= Instructions to follow =
Below is a block of records. Copy every line in it that contains the word "will".

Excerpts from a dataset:
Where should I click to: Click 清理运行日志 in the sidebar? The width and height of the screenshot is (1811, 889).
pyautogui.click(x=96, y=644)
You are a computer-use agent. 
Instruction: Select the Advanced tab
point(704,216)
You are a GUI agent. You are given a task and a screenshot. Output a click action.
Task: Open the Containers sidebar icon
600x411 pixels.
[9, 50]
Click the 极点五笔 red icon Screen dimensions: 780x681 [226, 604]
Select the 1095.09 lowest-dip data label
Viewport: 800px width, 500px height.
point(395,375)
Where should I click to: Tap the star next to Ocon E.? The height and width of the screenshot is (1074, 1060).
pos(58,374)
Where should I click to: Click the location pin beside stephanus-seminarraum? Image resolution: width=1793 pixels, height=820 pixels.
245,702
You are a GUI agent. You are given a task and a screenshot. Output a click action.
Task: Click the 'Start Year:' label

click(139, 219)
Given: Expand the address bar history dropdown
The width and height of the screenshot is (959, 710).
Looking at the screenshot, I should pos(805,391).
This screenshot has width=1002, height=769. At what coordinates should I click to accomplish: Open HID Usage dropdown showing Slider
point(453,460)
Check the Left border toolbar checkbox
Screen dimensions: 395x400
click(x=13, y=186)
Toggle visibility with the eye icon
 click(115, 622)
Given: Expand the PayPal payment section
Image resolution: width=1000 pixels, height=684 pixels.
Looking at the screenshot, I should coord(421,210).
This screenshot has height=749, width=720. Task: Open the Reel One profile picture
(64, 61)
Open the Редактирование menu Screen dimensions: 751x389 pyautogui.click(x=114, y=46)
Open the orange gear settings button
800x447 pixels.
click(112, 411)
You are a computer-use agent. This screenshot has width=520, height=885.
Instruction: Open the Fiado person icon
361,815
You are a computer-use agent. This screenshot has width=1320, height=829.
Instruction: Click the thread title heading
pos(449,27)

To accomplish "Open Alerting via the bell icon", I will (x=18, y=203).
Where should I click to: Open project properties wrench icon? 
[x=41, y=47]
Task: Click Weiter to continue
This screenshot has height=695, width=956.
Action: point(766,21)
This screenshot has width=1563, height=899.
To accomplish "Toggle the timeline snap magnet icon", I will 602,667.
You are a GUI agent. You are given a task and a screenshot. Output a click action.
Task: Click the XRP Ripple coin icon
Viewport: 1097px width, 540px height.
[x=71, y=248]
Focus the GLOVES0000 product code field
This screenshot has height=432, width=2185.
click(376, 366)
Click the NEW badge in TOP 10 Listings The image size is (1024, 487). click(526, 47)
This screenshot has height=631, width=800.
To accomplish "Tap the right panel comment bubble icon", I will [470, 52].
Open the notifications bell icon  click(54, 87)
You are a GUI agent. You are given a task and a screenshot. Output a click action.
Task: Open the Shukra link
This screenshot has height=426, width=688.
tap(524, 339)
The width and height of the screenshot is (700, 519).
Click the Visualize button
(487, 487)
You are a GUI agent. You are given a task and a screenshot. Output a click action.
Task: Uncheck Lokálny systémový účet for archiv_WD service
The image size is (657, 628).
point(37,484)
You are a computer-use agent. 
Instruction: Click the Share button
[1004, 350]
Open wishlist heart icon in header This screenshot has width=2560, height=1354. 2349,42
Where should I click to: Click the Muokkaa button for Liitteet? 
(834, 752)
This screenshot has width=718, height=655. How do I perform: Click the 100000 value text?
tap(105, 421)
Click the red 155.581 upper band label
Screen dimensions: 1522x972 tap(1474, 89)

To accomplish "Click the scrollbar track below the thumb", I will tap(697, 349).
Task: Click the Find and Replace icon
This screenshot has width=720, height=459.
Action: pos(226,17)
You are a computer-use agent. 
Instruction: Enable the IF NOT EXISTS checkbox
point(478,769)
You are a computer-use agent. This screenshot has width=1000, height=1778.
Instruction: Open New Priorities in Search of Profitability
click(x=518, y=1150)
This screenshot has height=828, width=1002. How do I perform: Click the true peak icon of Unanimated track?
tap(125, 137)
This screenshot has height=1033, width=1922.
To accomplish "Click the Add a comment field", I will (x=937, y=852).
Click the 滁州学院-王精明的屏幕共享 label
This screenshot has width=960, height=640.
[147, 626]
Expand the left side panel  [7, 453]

= Answer to this problem =
To accomplish "Open Alerting via the bell icon", I will (x=18, y=203).
To accomplish "Toggle the timeline snap magnet icon", I will 602,667.
To accomplish "Tap the right panel comment bubble icon", I will [470, 52].
To accomplish "Click the scrollbar track below the thumb", I will tap(697, 349).
To accomplish "Click the Add a comment field", I will (x=937, y=852).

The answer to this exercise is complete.